The Solvita respiration system includes a Solvita Digital Color Reader, test jars and color-metric paddles (Part # DCR-soil). Soil samples from each plot quadrant were evaluated for CO2 respiration by weighing 105.00 grams of soil into a glass jar using an AND FX3000i digital balance. (Serial #: 15610355) The respiration indicator paddles (Serial #: 238210S, Expiration: 08/26/2011) were placed into the jar and sealed. (See Figure 7) Four samples for each growth plot were prepared. After 24 hours of incubation, the paddles were removed and placed in the Solvita color reader to determine the amount of CO2 respired. (See Figure 8) The paddles were again inserted into the jar, sealed and read again at 96 hours. See Graph 6 for data summary below.

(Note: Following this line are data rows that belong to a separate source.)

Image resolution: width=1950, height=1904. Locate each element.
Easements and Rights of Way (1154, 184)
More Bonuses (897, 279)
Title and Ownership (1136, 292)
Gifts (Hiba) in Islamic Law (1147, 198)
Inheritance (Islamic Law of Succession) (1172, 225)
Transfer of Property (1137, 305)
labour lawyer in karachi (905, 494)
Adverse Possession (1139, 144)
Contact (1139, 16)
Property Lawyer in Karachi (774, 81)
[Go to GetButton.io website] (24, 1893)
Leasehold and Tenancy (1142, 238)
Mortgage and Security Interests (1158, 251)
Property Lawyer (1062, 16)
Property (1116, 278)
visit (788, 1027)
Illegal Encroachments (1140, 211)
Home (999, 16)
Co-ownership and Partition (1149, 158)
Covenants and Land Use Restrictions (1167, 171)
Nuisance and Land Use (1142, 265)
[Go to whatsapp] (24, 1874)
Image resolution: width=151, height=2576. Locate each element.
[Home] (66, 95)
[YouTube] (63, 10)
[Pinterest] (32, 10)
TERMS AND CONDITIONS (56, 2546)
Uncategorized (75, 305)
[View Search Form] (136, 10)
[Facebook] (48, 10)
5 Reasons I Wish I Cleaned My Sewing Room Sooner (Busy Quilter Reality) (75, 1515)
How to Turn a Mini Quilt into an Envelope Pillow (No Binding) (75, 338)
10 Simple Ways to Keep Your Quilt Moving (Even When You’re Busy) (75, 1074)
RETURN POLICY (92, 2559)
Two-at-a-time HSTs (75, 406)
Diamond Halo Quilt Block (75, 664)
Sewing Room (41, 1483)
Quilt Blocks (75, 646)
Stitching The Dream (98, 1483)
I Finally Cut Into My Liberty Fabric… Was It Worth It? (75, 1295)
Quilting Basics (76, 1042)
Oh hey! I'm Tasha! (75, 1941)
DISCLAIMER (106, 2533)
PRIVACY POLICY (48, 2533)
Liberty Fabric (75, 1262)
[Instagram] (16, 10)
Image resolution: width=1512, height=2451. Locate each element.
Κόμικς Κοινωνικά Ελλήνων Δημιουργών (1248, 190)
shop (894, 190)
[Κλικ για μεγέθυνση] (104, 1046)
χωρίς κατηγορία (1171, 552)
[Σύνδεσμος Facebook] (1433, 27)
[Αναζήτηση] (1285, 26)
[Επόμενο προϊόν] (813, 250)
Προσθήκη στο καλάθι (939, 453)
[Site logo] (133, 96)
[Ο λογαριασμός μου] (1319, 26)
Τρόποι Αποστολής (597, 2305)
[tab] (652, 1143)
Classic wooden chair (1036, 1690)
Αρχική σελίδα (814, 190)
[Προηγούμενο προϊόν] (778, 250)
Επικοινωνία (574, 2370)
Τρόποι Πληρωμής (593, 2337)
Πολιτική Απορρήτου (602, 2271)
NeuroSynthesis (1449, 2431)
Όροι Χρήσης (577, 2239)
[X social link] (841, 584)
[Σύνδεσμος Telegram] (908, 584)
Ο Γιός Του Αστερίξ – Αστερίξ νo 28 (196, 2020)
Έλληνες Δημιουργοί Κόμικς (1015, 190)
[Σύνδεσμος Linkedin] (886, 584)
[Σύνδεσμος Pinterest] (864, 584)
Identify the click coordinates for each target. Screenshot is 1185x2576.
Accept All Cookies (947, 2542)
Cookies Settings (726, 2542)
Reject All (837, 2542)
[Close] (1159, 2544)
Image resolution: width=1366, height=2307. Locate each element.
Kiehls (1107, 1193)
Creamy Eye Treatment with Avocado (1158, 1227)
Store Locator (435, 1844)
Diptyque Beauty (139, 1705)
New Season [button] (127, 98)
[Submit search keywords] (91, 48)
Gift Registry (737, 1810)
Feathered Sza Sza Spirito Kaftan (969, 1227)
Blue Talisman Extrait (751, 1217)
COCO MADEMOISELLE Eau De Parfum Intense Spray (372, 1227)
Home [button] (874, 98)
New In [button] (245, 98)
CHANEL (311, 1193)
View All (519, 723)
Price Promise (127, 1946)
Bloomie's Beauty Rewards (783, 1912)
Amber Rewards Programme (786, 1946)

Figure 7: Test jars, soil and paddles
Figure 8: Solvita color reader with paddle inserted
A growth plot sowing plan was established to use the area most efficiently while providing ample room for the vegetables to grow and develop, leaving enough room to water, fertilize and weed the plots. A two-foot walking path was established between the vegetable types. See figure 9. To reduce wind, and maintain plot air and soil temperatures, a six-foot wide windscreen was attached to the existing fence around the perimeter of the site. SunBlocker Premium, 60 percent shade cloth was obtained from Farm-Tek Supplies, Dyersville, Iowa, (Part #103764).
Figure 9: Growth plot planting plan
The vegetables chosen in this study are popular hybrid varieties that produce good yields in cooler climates. Their seeds were established in Minnesota or Wisconsin. The following seeds and seed potatoes were planted in this study:
Minnesota Certified Seed Potatoes
From Dan’s Feed Bin, Superior, Wis.
Variety: Nelson Hybrid, 0157J
From Jung Seed, Co. of Randolph, Wis.
Variety: Packman Hybrid, 01430A
From Jung Seed, Co. of Randolph, Wis.
Variety: Celebrity Hybrid VFFNTASt, 00175A
From Jung Seed, Co. of Randolph, Wis.
Celebrity® plants from Dan’s Feed Bin of Superior, Wis.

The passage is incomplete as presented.